Park told participants at the meeting that she believed deregulation was the only cost-free way to stimulate the economy and bring about a great leap forward. Few people now seem to doubt her determination to seek until the end of her term to abolish nonsensical business restrictions, which she earlier denounced as a “cancer.”
It is understandable that she is focusing on deregulation as a shortcut to boosting corporate investment and increasing employment. Certainly, regulatory reforms are essential for keeping the economy afloat and ensuring its continuous growth. It has been hoped that Park would differentiate herself from her predecessors by overcoming the deep-rooted resistance of the bureaucracy to having its authority reduced or taken away.
At the same time, the president needs to set her sights on another task that is just as important as the deregulation drive, or perhaps more so, when it comes to sustainable economic growth. It is urgent to strengthen efforts to narrow the widening income gap and expand the shrinking middle class.
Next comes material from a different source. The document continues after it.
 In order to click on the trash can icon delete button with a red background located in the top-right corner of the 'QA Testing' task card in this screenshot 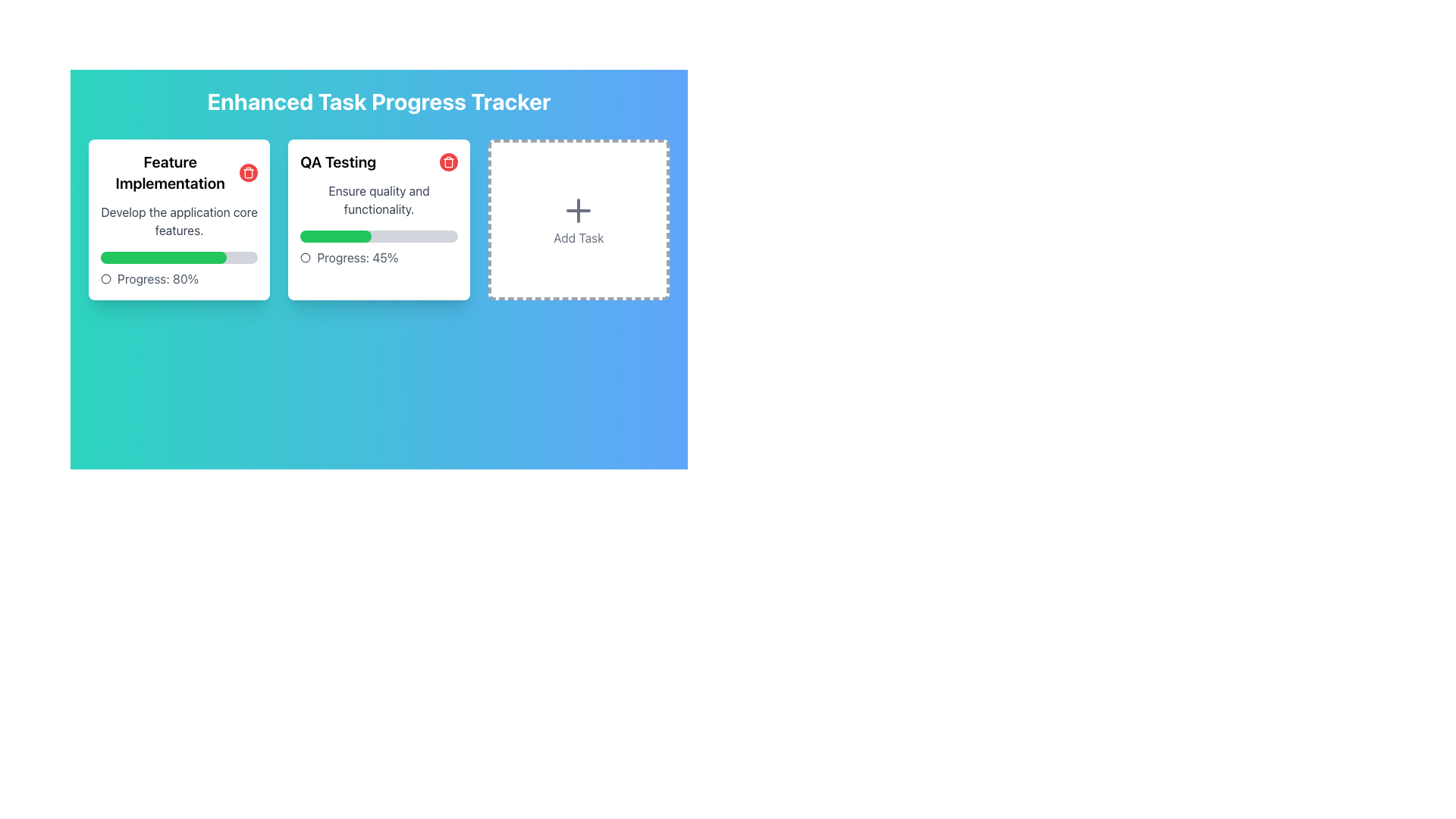, I will do `click(447, 162)`.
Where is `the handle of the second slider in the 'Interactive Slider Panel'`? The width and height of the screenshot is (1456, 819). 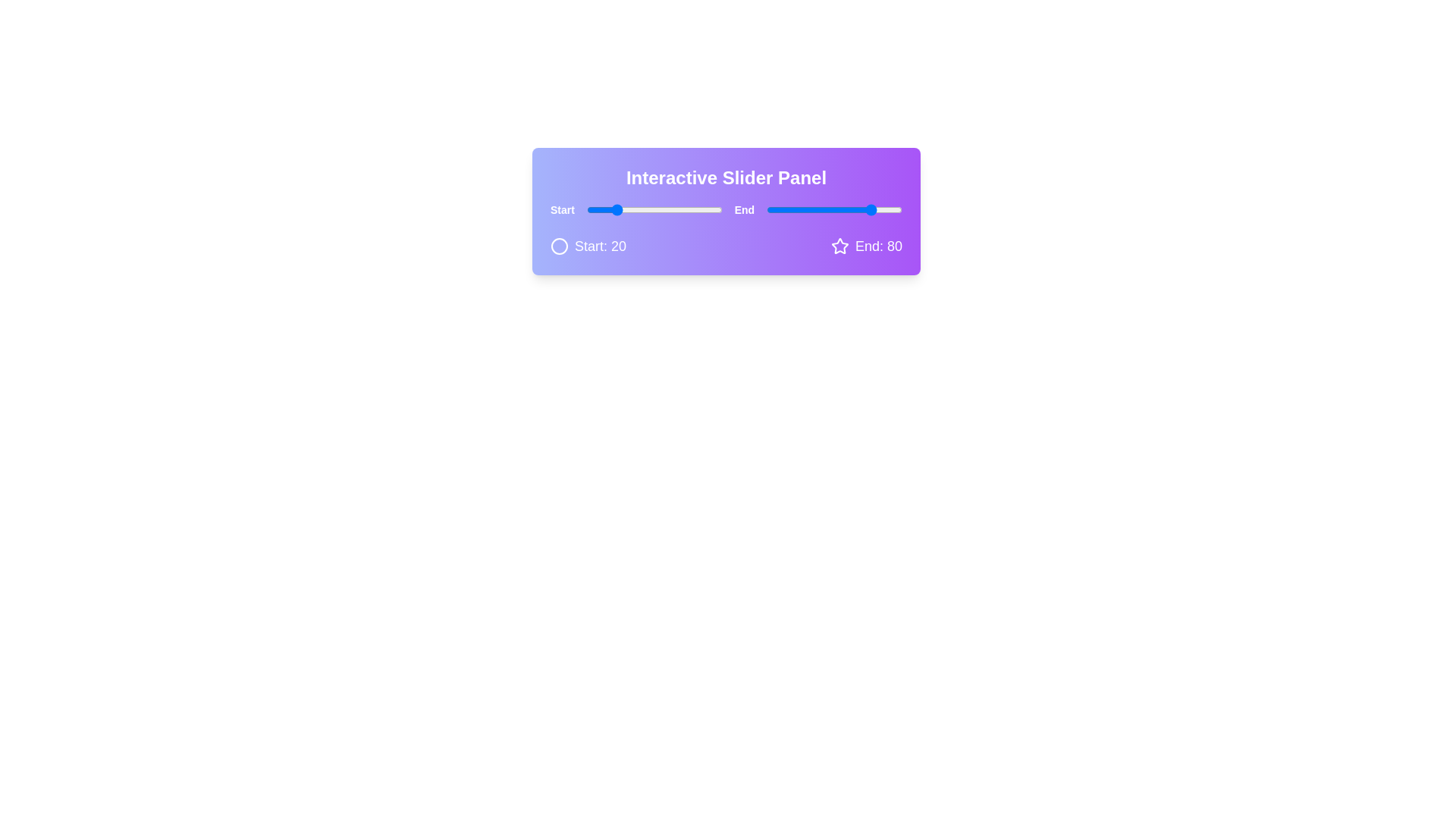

The more fundamental reason for inactive corporate investment may be sluggish demand at home and abroad rather than excessive regulations. Helping working-class families earn more would lead to enhanced local consumer spending at a time when overseas markets remain volatile.
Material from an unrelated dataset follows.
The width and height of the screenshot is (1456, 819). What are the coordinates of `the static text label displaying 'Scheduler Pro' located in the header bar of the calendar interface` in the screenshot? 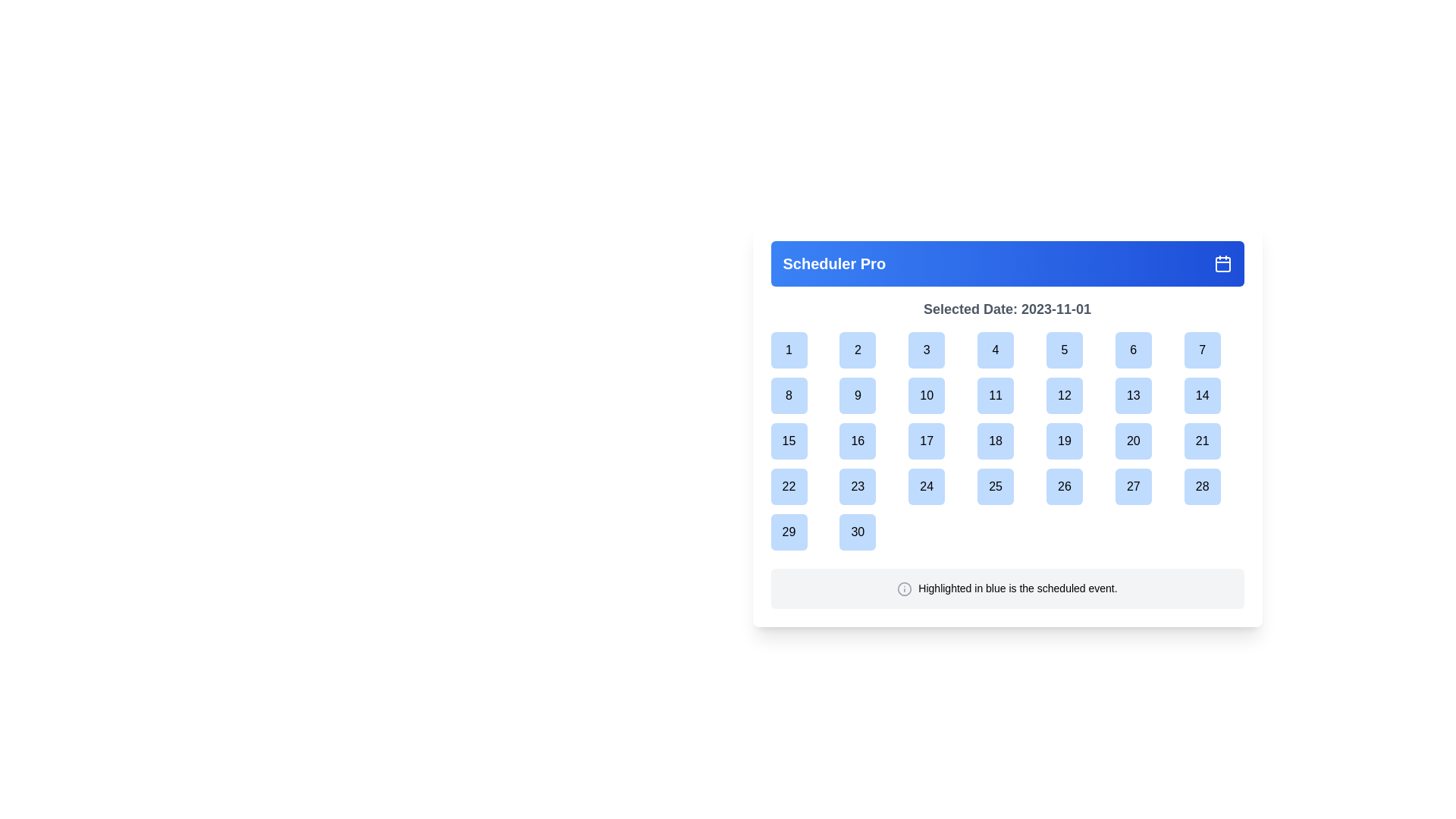 It's located at (833, 262).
According to a recent report from the Bank of Korea, companies accounted for 48.6 percent of domestic savings in 2011, up from 42.7 percent in 2007. In contrast, the proportion of compensation for employees to national income decreased from 61.1 percent to 59.5 percent over the cited period. Last year, inflation-adjusted household consumption shrank by 0.4 percent from a year earlier.
As noted by the central bank, the slump in consumer expenditure has made it difficult for the economy to move forward. Large profitable companies should increase wages and dividends to help boost domestic demand. Major economies have taken measures to raise minimum wages, with the Japanese government led by Prime Minister Shinzo Abe prodding businesses to pay their employees more.
Many international experts and institutes have also cautioned that the widening income gap both between countries and domestic groups is becoming a major drag on global economic growth.
In Korea, deteriorating income inequality is causing people to delay or avoid getting married and having children, resulting in a shrinkage of the working-age population. It is also pushing a growing number of elderly people into poverty and even driving them to suicide. Unless tackled in a more active and serious manner, unequal income distribution will hamper the country’s social coherence as well as economic growth.
The ongoing deregulation drive should not be pursued in lieu of efforts toward guaranteeing economic and social fairness. It may also be necessary to work out more innovative fiscal policies such as more support for rural residents to enhance the balanced distribution of income.